A frame of reference is a coordinate system attached to an observer, together with a clock. For 1D motion we draw a single axis (usually the $x$-axis), pick an origin $O$ as the zero mark, and choose a positive direction. The position of a particle is then a single number $x$ — positive on one side of the origin, negative on the other. A car standing at $x = +200\,\text{m}$ and another at $x = -150\,\text{m}$ are on opposite sides of $O$. The same motion looks different in different frames: a ball dropped inside a moving train falls straight down for a passenger but follows a curved path for someone on the platform.
As a particle moves, two quantities describe how far it has gone. The path length (or distance) is the total length of the actual path travelled. It is a scalar, is always positive, and never decreases. The displacement $\Delta x = x_2 - x_1$ is the change in position — the straight gap from start to finish with a sign that tells the direction. In one dimension a vector is fully captured by this sign: $+$ means one way, $-$ the other. So displacement is a vector in 1D, while path length is a scalar.
The two are equal in size only when motion is in a single direction without reversing. The moment a particle turns back, path length keeps growing while the magnitude of displacement may shrink. A boy who walks from $x = 0$ to $x = 60\,\text{m}$ and back to $x = 20\,\text{m}$ covers a path length of $60 + 40 = 100\,\text{m}$, but his displacement is only $+20\,\text{m}$. Thus path length $\ge |\Delta x|$ always.
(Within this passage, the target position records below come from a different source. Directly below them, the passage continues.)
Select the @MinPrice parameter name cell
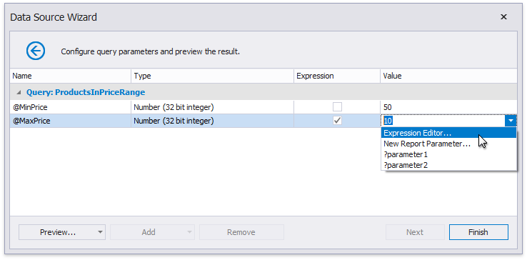The height and width of the screenshot is (260, 527). tap(70, 107)
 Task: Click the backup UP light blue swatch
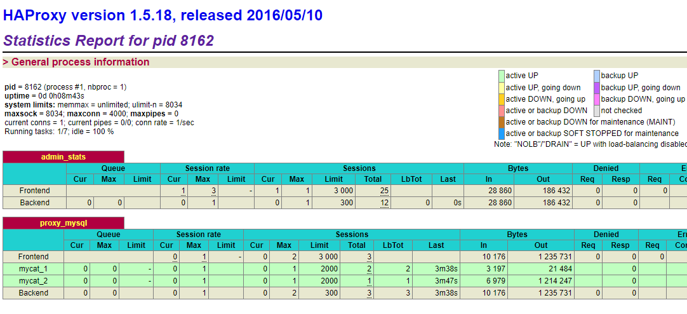click(x=597, y=76)
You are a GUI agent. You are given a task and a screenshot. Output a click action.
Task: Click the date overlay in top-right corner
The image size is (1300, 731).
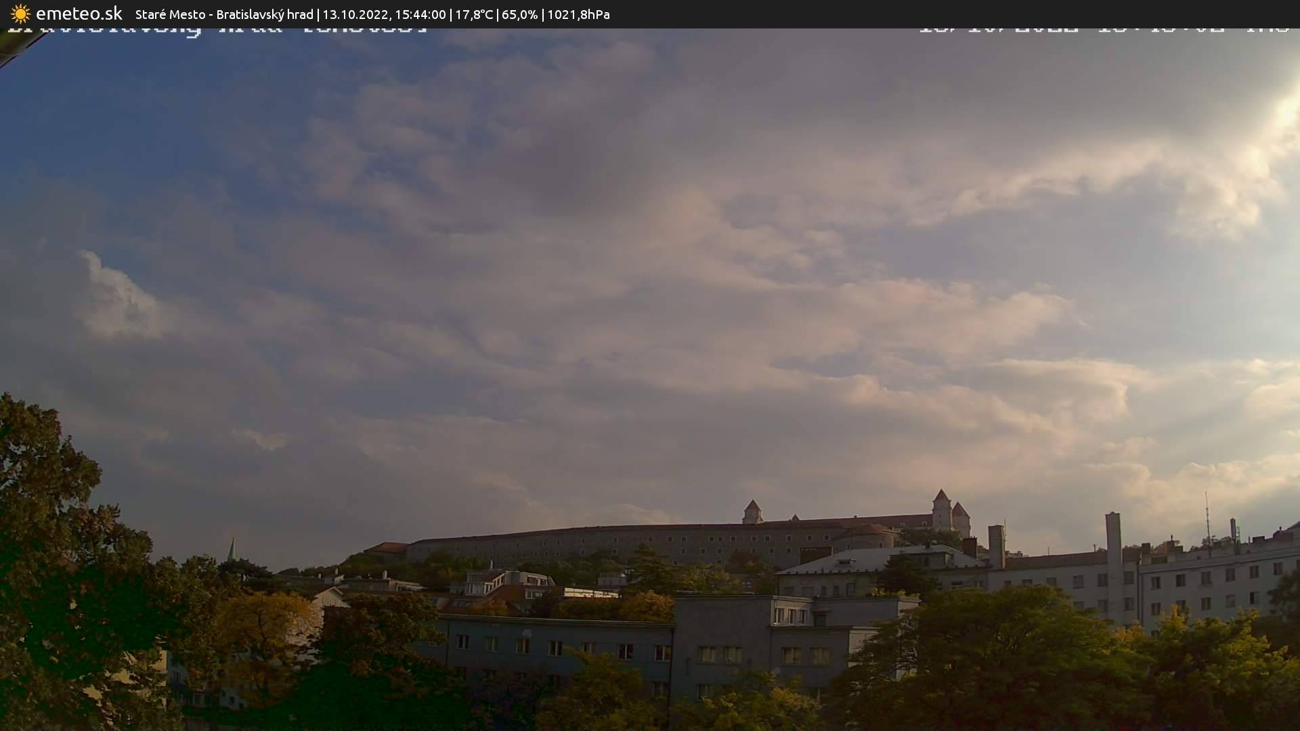point(1104,28)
Motion is called uniform when the particle covers equal displacements in equal intervals of time, however small the interval. Otherwise it is non-uniform. A metro coasting on a clear track is close to uniform; the same metro pulling out of a station is non-uniform.
- Frame of reference: origin + axis + clock; chosen before describing any motion.
- Position $x$: a signed number; sign shows side of origin.
- Path length: total path travelled; scalar; always increases.
- Displacement $\Delta x = x_2 - x_1$: vector in 1D; can be $+$, $-$ or $0$.
- Always $|\Delta x| \le$ path length; equal only if direction never reverses.